_TASK DIRECTIONS_: Please set the lines down again exactly, from the top of the entries through the line that contains "Click the Venus symbol icon".

MATERIAL PROVIDED: Begin

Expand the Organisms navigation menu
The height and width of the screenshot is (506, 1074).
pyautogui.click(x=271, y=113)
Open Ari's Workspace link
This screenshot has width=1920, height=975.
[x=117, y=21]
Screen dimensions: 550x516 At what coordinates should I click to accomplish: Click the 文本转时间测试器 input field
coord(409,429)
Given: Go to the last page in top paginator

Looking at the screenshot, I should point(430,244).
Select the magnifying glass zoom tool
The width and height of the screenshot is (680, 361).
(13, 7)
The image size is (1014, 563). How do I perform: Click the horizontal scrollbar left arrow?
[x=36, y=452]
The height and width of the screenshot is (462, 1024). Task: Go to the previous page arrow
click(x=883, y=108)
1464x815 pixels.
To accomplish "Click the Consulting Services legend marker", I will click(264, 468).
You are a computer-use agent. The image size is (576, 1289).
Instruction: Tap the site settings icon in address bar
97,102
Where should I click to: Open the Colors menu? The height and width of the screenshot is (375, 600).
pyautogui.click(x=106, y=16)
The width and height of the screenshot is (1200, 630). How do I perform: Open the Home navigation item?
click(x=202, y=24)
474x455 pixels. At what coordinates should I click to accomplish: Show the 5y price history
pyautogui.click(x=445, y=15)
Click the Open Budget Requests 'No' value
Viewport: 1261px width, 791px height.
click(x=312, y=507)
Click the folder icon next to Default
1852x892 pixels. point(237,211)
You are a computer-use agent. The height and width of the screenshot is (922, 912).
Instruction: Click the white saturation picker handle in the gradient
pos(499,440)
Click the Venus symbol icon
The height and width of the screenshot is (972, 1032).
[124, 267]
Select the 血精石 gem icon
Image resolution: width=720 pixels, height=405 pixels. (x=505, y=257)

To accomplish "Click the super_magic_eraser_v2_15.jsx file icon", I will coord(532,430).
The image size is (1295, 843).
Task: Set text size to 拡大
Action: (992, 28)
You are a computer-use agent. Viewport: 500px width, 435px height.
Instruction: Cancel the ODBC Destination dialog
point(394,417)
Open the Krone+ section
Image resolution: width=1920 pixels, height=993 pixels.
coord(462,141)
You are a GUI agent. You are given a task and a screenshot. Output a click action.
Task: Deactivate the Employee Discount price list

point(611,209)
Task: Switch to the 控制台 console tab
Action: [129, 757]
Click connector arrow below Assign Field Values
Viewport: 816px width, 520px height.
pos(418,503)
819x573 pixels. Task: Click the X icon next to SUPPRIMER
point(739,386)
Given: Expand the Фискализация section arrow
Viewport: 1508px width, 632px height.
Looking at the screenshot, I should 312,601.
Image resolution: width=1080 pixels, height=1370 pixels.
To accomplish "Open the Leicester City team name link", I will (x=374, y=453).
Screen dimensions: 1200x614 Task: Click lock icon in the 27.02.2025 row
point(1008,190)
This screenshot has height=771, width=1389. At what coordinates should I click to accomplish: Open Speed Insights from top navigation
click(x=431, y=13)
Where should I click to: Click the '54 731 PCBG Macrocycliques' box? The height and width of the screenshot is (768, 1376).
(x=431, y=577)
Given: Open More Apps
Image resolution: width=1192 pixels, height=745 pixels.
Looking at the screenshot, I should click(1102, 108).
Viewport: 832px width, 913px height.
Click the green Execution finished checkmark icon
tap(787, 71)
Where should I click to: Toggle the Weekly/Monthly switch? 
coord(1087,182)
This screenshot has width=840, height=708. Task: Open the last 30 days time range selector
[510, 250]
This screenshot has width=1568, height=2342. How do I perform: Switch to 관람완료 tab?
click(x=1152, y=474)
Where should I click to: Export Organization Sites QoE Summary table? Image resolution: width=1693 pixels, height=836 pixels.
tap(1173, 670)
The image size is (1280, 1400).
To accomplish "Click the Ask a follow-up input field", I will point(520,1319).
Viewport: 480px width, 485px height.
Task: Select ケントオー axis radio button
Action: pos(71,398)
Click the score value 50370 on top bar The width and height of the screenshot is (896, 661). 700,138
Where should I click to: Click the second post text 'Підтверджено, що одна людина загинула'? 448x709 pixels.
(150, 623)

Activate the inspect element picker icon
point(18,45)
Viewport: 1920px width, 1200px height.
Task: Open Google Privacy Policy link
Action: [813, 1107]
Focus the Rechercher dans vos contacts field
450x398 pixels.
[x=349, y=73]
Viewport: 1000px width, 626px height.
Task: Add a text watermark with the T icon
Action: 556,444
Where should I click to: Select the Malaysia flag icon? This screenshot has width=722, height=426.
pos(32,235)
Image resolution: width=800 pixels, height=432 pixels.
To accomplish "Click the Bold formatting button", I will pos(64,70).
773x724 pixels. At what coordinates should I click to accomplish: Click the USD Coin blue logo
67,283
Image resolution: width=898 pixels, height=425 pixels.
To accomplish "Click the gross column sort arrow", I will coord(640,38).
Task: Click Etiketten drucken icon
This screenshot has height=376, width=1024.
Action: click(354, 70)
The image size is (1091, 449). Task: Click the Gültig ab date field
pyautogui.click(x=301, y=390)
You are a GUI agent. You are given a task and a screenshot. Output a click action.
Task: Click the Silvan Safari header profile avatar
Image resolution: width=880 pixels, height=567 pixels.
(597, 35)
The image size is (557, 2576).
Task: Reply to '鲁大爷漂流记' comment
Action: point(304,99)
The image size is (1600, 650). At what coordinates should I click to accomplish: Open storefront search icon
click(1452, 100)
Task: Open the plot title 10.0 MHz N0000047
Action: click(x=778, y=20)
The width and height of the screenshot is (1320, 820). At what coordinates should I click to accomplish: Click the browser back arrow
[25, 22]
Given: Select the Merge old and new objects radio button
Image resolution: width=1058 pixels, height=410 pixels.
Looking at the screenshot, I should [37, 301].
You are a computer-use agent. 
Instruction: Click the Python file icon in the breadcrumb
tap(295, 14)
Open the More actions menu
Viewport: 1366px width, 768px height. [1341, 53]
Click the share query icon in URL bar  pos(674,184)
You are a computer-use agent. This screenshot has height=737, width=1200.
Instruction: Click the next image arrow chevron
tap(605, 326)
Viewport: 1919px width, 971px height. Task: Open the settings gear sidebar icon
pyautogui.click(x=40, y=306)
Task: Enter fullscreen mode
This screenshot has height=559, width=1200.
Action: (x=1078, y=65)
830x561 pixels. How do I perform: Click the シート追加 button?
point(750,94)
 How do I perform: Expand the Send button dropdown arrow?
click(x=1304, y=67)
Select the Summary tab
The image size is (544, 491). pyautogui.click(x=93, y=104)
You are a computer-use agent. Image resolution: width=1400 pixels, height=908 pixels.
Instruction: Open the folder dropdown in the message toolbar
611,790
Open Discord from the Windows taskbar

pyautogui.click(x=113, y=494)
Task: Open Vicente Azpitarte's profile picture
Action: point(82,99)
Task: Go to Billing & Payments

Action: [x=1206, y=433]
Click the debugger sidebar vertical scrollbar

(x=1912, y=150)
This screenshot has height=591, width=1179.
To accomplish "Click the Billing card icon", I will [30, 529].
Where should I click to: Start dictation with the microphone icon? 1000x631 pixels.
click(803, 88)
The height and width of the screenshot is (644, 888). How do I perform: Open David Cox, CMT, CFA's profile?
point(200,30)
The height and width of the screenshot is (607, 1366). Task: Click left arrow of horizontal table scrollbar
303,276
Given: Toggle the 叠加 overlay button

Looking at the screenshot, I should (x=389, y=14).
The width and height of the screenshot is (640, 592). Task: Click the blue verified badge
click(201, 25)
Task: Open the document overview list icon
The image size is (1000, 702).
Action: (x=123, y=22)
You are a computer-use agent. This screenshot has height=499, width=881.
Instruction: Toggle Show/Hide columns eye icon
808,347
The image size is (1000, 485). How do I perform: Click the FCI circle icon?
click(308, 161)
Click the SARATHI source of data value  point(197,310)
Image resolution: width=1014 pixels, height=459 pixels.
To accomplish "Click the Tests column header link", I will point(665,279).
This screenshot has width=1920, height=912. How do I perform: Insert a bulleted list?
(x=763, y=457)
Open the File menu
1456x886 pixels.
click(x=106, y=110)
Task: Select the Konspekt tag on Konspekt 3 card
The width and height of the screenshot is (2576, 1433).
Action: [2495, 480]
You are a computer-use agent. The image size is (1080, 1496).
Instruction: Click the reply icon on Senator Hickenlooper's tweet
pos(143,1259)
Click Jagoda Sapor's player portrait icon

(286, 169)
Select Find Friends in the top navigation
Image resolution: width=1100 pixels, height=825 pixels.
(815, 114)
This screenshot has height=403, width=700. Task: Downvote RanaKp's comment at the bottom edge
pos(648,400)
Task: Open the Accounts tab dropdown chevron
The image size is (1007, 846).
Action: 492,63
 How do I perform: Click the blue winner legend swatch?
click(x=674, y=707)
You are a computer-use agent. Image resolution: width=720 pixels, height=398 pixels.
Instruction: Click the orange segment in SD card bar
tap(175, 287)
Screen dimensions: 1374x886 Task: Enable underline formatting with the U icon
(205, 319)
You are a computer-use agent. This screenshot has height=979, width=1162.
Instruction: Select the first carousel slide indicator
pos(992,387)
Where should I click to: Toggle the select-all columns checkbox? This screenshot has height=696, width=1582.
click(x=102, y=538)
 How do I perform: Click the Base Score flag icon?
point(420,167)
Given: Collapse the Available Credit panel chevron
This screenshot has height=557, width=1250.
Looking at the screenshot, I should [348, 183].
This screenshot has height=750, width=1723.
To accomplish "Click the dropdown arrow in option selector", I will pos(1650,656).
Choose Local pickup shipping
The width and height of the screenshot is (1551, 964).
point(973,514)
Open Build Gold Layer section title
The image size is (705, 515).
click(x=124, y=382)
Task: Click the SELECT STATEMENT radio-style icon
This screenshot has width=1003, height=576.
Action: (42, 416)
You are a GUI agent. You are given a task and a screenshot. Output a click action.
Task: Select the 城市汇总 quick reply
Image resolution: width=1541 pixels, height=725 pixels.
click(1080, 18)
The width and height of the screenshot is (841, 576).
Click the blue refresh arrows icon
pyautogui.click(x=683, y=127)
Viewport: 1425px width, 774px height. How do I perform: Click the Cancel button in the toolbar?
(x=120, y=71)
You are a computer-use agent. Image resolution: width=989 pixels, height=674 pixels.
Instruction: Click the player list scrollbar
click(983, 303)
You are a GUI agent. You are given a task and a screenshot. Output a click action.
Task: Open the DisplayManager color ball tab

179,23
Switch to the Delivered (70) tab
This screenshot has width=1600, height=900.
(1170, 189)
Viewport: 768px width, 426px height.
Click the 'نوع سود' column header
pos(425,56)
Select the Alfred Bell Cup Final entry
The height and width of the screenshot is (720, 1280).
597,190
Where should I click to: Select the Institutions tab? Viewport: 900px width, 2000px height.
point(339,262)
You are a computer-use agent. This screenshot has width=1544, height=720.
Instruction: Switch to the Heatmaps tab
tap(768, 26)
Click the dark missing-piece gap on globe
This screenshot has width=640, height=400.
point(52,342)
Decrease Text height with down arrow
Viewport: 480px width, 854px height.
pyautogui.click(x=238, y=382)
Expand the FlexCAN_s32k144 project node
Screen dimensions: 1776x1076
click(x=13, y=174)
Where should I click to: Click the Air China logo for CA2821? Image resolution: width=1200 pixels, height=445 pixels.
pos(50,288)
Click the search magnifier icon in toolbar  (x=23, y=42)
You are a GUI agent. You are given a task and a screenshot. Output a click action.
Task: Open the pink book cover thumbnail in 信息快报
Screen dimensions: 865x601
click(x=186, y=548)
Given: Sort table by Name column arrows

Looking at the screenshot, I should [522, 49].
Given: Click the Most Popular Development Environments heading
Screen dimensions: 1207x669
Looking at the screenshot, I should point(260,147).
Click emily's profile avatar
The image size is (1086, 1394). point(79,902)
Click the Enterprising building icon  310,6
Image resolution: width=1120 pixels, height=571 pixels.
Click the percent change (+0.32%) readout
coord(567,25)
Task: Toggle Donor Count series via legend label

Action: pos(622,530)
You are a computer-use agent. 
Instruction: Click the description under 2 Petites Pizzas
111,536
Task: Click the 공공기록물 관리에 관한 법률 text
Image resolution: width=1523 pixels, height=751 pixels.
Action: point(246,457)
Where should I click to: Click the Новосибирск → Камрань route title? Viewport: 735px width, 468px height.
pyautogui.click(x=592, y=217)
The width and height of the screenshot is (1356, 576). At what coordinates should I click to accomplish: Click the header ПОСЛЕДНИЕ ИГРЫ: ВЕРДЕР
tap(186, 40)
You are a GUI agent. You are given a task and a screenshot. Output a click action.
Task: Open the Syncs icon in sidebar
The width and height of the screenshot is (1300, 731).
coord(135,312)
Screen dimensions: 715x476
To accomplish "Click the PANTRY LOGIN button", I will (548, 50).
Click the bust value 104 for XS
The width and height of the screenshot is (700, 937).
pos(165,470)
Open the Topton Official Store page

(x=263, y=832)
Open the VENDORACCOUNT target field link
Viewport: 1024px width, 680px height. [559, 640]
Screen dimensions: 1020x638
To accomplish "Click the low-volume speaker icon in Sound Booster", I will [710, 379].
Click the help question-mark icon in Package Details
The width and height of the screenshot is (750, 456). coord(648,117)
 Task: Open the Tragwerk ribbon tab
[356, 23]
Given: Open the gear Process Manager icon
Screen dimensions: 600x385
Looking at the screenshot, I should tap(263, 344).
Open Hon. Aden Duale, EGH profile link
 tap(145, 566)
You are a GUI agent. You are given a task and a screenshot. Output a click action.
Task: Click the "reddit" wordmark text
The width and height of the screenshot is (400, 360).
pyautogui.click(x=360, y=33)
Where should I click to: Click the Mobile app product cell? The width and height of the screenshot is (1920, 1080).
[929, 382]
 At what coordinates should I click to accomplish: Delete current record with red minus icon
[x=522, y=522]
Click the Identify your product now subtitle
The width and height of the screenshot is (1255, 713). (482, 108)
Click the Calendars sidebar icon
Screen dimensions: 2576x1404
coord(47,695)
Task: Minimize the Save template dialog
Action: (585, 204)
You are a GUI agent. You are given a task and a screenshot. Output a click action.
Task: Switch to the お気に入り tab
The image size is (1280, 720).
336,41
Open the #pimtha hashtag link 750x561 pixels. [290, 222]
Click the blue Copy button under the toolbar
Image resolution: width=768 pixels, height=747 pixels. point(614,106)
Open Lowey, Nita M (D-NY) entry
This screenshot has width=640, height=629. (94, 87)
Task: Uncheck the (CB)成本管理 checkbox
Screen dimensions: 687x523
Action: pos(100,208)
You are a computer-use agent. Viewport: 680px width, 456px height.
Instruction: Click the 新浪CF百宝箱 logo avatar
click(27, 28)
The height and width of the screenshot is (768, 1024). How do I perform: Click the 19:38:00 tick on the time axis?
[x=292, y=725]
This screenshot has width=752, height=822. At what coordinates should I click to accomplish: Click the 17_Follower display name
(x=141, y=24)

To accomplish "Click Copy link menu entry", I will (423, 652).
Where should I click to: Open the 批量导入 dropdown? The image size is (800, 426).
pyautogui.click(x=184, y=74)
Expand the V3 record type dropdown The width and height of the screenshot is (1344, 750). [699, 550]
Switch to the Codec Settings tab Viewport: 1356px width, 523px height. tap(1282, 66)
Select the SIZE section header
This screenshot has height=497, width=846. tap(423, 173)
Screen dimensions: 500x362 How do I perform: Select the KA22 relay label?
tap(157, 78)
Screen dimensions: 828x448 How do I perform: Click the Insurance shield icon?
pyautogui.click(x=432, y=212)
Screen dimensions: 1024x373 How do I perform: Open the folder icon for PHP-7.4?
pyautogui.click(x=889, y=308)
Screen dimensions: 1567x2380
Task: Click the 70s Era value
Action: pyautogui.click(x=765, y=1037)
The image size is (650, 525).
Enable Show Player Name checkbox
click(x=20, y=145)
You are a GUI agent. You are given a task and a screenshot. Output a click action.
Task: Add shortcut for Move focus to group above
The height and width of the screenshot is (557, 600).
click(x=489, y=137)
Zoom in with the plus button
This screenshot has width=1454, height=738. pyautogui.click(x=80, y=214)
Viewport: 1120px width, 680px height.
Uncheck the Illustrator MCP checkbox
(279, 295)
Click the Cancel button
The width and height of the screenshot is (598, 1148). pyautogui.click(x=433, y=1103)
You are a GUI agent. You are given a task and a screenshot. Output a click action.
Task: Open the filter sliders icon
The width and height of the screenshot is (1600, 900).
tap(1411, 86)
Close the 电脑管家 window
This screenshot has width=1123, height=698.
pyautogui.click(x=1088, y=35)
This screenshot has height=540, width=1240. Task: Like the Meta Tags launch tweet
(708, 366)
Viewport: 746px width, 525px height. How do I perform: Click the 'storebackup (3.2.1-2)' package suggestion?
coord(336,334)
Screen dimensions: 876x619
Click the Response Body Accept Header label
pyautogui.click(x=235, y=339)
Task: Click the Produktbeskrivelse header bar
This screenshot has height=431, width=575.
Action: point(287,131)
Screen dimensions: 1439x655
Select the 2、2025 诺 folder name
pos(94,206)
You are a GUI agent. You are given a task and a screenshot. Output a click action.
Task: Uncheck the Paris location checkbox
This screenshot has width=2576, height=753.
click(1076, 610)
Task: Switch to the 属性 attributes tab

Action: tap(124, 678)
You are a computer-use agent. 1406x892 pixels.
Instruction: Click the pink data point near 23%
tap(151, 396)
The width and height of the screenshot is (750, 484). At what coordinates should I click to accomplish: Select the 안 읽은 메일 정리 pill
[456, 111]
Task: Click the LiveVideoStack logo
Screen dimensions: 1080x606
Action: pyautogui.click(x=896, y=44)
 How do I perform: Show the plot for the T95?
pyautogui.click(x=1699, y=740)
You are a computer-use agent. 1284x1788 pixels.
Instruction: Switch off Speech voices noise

MATERIAL PROVIDED: End

_THE COMPLETED TASK_:
Expand the Organisms navigation menu
The height and width of the screenshot is (506, 1074).
pyautogui.click(x=271, y=113)
Open Ari's Workspace link
This screenshot has width=1920, height=975.
[x=117, y=21]
Screen dimensions: 550x516 At what coordinates should I click to accomplish: Click the 文本转时间测试器 input field
coord(409,429)
Given: Go to the last page in top paginator

Looking at the screenshot, I should point(430,244).
Select the magnifying glass zoom tool
The width and height of the screenshot is (680, 361).
(13, 7)
The image size is (1014, 563). How do I perform: Click the horizontal scrollbar left arrow?
[x=36, y=452]
The height and width of the screenshot is (462, 1024). Task: Go to the previous page arrow
click(x=883, y=108)
1464x815 pixels.
To accomplish "Click the Consulting Services legend marker", I will click(264, 468).
You are a computer-use agent. The image size is (576, 1289).
Instruction: Tap the site settings icon in address bar
97,102
Where should I click to: Open the Colors menu? The height and width of the screenshot is (375, 600).
pyautogui.click(x=106, y=16)
The width and height of the screenshot is (1200, 630). How do I perform: Open the Home navigation item?
click(x=202, y=24)
474x455 pixels. At what coordinates should I click to accomplish: Show the 5y price history
pyautogui.click(x=445, y=15)
Click the Open Budget Requests 'No' value
Viewport: 1261px width, 791px height.
click(x=312, y=507)
Click the folder icon next to Default
1852x892 pixels. point(237,211)
You are a computer-use agent. The height and width of the screenshot is (922, 912).
Instruction: Click the white saturation picker handle in the gradient
pos(499,440)
Click the Venus symbol icon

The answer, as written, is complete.